__What needs to be done__: Report every line of the records that contains the word "column".

__Input for this task__:
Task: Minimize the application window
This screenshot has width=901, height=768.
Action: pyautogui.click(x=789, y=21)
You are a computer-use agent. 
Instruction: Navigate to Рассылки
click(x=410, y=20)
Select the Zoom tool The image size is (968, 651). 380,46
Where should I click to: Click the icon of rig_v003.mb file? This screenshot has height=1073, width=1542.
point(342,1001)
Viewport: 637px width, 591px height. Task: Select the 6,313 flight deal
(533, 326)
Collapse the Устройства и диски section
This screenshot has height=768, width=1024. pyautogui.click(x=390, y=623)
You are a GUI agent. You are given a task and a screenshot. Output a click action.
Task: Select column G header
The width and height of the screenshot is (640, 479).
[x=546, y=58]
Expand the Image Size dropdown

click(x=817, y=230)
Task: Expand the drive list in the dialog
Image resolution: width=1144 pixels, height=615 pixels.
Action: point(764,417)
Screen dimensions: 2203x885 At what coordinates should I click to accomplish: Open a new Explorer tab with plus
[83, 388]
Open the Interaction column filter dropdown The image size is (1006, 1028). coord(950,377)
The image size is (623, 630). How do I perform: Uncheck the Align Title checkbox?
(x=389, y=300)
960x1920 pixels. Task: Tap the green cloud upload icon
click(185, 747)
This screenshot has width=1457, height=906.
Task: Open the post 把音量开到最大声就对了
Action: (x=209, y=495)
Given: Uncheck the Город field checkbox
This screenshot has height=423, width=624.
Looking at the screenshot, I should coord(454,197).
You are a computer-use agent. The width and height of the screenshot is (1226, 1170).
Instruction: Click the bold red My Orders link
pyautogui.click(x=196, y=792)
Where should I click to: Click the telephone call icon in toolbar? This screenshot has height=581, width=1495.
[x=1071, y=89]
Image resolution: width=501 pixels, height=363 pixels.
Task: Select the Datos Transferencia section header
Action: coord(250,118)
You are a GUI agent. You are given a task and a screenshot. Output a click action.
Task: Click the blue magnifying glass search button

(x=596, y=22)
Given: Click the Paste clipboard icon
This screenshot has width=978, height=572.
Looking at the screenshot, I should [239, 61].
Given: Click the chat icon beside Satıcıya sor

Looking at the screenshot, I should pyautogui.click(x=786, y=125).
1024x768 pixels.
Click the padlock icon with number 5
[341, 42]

__Response box__:
Task: Select column G header
Open the Interaction column filter dropdown The image size is (1006, 1028). coord(950,377)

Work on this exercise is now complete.